(Available data):
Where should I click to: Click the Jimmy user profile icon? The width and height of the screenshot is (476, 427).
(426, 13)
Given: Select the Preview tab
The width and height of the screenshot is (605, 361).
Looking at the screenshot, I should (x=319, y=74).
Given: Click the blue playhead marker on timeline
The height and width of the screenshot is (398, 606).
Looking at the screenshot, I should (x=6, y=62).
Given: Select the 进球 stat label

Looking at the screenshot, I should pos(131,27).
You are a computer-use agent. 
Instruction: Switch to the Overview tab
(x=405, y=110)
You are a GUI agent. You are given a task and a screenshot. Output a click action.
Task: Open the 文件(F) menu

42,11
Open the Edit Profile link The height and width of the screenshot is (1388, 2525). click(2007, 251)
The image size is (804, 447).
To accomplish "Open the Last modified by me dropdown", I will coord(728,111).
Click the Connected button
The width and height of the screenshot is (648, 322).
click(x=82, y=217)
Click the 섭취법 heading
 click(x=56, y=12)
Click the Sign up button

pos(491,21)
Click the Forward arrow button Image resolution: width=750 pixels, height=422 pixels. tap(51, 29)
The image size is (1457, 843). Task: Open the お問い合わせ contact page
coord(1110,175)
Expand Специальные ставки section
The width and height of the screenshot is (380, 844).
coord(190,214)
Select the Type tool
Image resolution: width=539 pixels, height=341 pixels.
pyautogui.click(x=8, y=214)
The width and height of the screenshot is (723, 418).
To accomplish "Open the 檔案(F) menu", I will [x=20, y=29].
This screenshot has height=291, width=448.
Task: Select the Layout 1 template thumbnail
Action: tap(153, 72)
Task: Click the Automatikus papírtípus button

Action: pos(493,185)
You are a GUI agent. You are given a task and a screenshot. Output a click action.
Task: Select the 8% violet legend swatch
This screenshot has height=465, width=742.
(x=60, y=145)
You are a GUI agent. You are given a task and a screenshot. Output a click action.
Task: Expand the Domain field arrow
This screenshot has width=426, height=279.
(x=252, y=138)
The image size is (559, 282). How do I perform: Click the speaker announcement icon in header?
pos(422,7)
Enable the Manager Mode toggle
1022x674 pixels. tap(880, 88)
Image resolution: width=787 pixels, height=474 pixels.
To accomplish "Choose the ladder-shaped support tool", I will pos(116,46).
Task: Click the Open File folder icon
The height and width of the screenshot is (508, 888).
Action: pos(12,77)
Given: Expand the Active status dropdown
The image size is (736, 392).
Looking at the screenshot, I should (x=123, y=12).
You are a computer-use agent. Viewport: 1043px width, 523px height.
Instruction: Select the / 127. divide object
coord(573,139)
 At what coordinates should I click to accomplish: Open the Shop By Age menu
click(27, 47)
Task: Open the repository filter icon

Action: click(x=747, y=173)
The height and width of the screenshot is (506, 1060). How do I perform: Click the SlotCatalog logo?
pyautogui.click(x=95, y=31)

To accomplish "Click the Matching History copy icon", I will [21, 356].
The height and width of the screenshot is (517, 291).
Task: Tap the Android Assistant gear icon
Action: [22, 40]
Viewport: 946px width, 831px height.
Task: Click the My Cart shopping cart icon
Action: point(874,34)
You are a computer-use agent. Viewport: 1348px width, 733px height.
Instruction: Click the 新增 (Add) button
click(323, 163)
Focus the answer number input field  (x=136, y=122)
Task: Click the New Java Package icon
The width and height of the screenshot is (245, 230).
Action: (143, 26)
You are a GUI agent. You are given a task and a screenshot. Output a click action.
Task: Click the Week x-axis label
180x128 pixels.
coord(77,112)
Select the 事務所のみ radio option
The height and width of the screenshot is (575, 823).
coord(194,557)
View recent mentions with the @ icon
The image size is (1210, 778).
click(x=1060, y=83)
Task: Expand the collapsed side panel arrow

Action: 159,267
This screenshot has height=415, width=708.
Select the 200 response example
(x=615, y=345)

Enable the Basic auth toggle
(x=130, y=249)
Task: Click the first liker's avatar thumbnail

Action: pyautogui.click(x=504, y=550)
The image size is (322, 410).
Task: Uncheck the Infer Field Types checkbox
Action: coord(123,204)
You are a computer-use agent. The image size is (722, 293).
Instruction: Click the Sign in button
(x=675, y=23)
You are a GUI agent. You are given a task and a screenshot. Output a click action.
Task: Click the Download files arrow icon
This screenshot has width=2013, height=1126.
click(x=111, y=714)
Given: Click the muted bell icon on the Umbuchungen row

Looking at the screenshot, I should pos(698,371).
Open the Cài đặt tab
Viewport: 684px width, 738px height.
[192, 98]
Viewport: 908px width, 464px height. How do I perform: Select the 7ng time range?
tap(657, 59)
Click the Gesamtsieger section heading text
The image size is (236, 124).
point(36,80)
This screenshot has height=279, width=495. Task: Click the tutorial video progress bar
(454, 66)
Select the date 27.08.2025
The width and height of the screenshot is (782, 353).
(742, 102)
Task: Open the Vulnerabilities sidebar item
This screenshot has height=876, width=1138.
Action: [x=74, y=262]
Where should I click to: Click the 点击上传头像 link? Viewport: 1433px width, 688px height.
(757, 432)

(Problem): Please output every line of the items above as a two-column Markdown table headed Row and Line, numbering the rows in order and skipping any blank lines.

(Result of the task):
| Row | Line |
|---|---|
| 1 | Where should I click to: Click the Jimmy user profile icon? The width and height of the screenshot is (476, 427). |
| 2 | (426, 13) |
| 3 | Given: Select the Preview tab |
| 4 | The width and height of the screenshot is (605, 361). |
| 5 | Looking at the screenshot, I should (x=319, y=74). |
| 6 | Given: Click the blue playhead marker on timeline |
| 7 | The height and width of the screenshot is (398, 606). |
| 8 | Looking at the screenshot, I should (x=6, y=62). |
| 9 | Given: Select the 进球 stat label |
| 10 | Looking at the screenshot, I should pos(131,27). |
| 11 | You are a computer-use agent.  |
| 12 | Instruction: Switch to the Overview tab |
| 13 | (x=405, y=110) |
| 14 | You are a GUI agent. You are given a task and a screenshot. Output a click action. |
| 15 | Task: Open the 文件(F) menu |
| 16 | 42,11 |
| 17 | Open the Edit Profile link The height and width of the screenshot is (1388, 2525). click(2007, 251) |
| 18 | The image size is (804, 447). |
| 19 | To accomplish "Open the Last modified by me dropdown", I will coord(728,111). |
| 20 | Click the Connected button |
| 21 | The width and height of the screenshot is (648, 322). |
| 22 | click(x=82, y=217) |
| 23 | Click the 섭취법 heading |
| 24 |  click(x=56, y=12) |
| 25 | Click the Sign up button |
| 26 | pos(491,21) |
| 27 | Click the Forward arrow button Image resolution: width=750 pixels, height=422 pixels. tap(51, 29) |
| 28 | The image size is (1457, 843). Task: Open the お問い合わせ contact page |
| 29 | coord(1110,175) |
| 30 | Expand Специальные ставки section |
| 31 | The width and height of the screenshot is (380, 844). |
| 32 | coord(190,214) |
| 33 | Select the Type tool |
| 34 | Image resolution: width=539 pixels, height=341 pixels. |
| 35 | pyautogui.click(x=8, y=214) |
| 36 | The width and height of the screenshot is (723, 418). |
| 37 | To accomplish "Open the 檔案(F) menu", I will [x=20, y=29]. |
| 38 | This screenshot has height=291, width=448. |
| 39 | Task: Select the Layout 1 template thumbnail |
| 40 | Action: tap(153, 72) |
| 41 | Task: Click the Automatikus papírtípus button |
| 42 | Action: pos(493,185) |
| 43 | You are a GUI agent. You are given a task and a screenshot. Output a click action. |
| 44 | Task: Select the 8% violet legend swatch |
| 45 | This screenshot has height=465, width=742. |
| 46 | (x=60, y=145) |
| 47 | You are a GUI agent. You are given a task and a screenshot. Output a click action. |
| 48 | Task: Expand the Domain field arrow |
| 49 | This screenshot has width=426, height=279. |
| 50 | (x=252, y=138) |
| 51 | The image size is (559, 282). How do I perform: Click the speaker announcement icon in header? |
| 52 | pos(422,7) |
| 53 | Enable the Manager Mode toggle |
| 54 | 1022x674 pixels. tap(880, 88) |
| 55 | Image resolution: width=787 pixels, height=474 pixels. |
| 56 | To accomplish "Choose the ladder-shaped support tool", I will pos(116,46). |
| 57 | Task: Click the Open File folder icon |
| 58 | The height and width of the screenshot is (508, 888). |
| 59 | Action: pos(12,77) |
| 60 | Given: Expand the Active status dropdown |
| 61 | The image size is (736, 392). |
| 62 | Looking at the screenshot, I should (x=123, y=12). |
| 63 | You are a computer-use agent. Viewport: 1043px width, 523px height. |
| 64 | Instruction: Select the / 127. divide object |
| 65 | coord(573,139) |
| 66 |  At what coordinates should I click to accomplish: Open the Shop By Age menu |
| 67 | click(27, 47) |
| 68 | Task: Open the repository filter icon |
| 69 | Action: click(x=747, y=173) |
| 70 | The height and width of the screenshot is (506, 1060). How do I perform: Click the SlotCatalog logo? |
| 71 | pyautogui.click(x=95, y=31) |
| 72 | To accomplish "Click the Matching History copy icon", I will [21, 356]. |
| 73 | The height and width of the screenshot is (517, 291). |
| 74 | Task: Tap the Android Assistant gear icon |
| 75 | Action: [22, 40] |
| 76 | Viewport: 946px width, 831px height. |
| 77 | Task: Click the My Cart shopping cart icon |
| 78 | Action: point(874,34) |
| 79 | You are a computer-use agent. Viewport: 1348px width, 733px height. |
| 80 | Instruction: Click the 新增 (Add) button |
| 81 | click(323, 163) |
| 82 | Focus the answer number input field  (x=136, y=122) |
| 83 | Task: Click the New Java Package icon |
| 84 | The width and height of the screenshot is (245, 230). |
| 85 | Action: (143, 26) |
| 86 | You are a GUI agent. You are given a task and a screenshot. Output a click action. |
| 87 | Task: Click the Week x-axis label |
| 88 | 180x128 pixels. |
| 89 | coord(77,112) |
| 90 | Select the 事務所のみ radio option |
| 91 | The height and width of the screenshot is (575, 823). |
| 92 | coord(194,557) |
| 93 | View recent mentions with the @ icon |
| 94 | The image size is (1210, 778). |
| 95 | click(x=1060, y=83) |
| 96 | Task: Expand the collapsed side panel arrow |
| 97 | Action: 159,267 |
| 98 | This screenshot has height=415, width=708. |
| 99 | Select the 200 response example |
| 100 | (x=615, y=345) |
| 101 | Enable the Basic auth toggle |
| 102 | (x=130, y=249) |
| 103 | Task: Click the first liker's avatar thumbnail |
| 104 | Action: pyautogui.click(x=504, y=550) |
| 105 | The image size is (322, 410). |
| 106 | Task: Uncheck the Infer Field Types checkbox |
| 107 | Action: coord(123,204) |
| 108 | You are a computer-use agent. The image size is (722, 293). |
| 109 | Instruction: Click the Sign in button |
| 110 | (x=675, y=23) |
| 111 | You are a GUI agent. You are given a task and a screenshot. Output a click action. |
| 112 | Task: Click the Download files arrow icon |
| 113 | This screenshot has width=2013, height=1126. |
| 114 | click(x=111, y=714) |
| 115 | Given: Click the muted bell icon on the Umbuchungen row |
| 116 | Looking at the screenshot, I should pos(698,371). |
| 117 | Open the Cài đặt tab |
| 118 | Viewport: 684px width, 738px height. |
| 119 | [192, 98] |
| 120 | Viewport: 908px width, 464px height. How do I perform: Select the 7ng time range? |
| 121 | tap(657, 59) |
| 122 | Click the Gesamtsieger section heading text |
| 123 | The image size is (236, 124). |
| 124 | point(36,80) |
| 125 | This screenshot has height=279, width=495. Task: Click the tutorial video progress bar |
| 126 | (454, 66) |
| 127 | Select the date 27.08.2025 |
| 128 | The width and height of the screenshot is (782, 353). |
| 129 | (742, 102) |
| 130 | Task: Open the Vulnerabilities sidebar item |
| 131 | This screenshot has height=876, width=1138. |
| 132 | Action: [x=74, y=262] |
| 133 | Where should I click to: Click the 点击上传头像 link? Viewport: 1433px width, 688px height. |
| 134 | (757, 432) |